TASK PROMPT:
Nothing should differ between your output and the entries below.

PROVIDED MATERIAL:
- Opening Delimiter -

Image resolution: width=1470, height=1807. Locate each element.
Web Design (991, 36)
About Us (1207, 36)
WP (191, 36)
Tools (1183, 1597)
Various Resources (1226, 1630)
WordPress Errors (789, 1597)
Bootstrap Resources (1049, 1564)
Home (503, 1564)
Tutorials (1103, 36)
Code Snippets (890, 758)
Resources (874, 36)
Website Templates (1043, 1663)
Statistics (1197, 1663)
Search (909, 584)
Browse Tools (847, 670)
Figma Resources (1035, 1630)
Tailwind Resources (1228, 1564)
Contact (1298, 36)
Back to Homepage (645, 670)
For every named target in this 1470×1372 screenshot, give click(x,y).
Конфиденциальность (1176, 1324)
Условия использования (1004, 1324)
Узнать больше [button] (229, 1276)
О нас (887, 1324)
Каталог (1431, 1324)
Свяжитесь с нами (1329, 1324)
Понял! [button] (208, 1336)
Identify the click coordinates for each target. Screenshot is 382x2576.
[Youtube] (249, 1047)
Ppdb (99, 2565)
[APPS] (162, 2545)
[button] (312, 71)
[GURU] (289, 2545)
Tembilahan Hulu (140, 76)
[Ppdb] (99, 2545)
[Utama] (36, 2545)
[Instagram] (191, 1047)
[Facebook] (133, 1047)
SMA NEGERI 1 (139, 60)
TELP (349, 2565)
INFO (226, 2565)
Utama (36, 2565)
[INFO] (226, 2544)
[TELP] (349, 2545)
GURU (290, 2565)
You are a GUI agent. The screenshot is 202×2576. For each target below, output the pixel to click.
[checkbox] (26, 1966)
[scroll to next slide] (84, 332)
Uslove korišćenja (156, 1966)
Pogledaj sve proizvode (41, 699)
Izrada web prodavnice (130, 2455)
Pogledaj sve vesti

- Closing Delimiter -

RESPONSE TO THE TASK:
Image resolution: width=1470, height=1807. Locate each element.
Web Design (991, 36)
About Us (1207, 36)
WP (191, 36)
Tools (1183, 1597)
Various Resources (1226, 1630)
WordPress Errors (789, 1597)
Bootstrap Resources (1049, 1564)
Home (503, 1564)
Tutorials (1103, 36)
Code Snippets (890, 758)
Resources (874, 36)
Website Templates (1043, 1663)
Statistics (1197, 1663)
Search (909, 584)
Browse Tools (847, 670)
Figma Resources (1035, 1630)
Tailwind Resources (1228, 1564)
Contact (1298, 36)
Back to Homepage (645, 670)
For every named target in this 1470×1372 screenshot, give click(x,y).
Конфиденциальность (1176, 1324)
Условия использования (1004, 1324)
Узнать больше [button] (229, 1276)
О нас (887, 1324)
Каталог (1431, 1324)
Свяжитесь с нами (1329, 1324)
Понял! [button] (208, 1336)
Identify the click coordinates for each target. Screenshot is 382x2576.
[Youtube] (249, 1047)
Ppdb (99, 2565)
[APPS] (162, 2545)
[button] (312, 71)
[GURU] (289, 2545)
Tembilahan Hulu (140, 76)
[Ppdb] (99, 2545)
[Utama] (36, 2545)
[Instagram] (191, 1047)
[Facebook] (133, 1047)
SMA NEGERI 1 (139, 60)
TELP (349, 2565)
INFO (226, 2565)
Utama (36, 2565)
[INFO] (226, 2544)
[TELP] (349, 2545)
GURU (290, 2565)
You are a GUI agent. The screenshot is 202×2576. For each target below, output the pixel to click.
[checkbox] (26, 1966)
[scroll to next slide] (84, 332)
Uslove korišćenja (156, 1966)
Pogledaj sve proizvode (41, 699)
Izrada web prodavnice (130, 2455)
Pogledaj sve vesti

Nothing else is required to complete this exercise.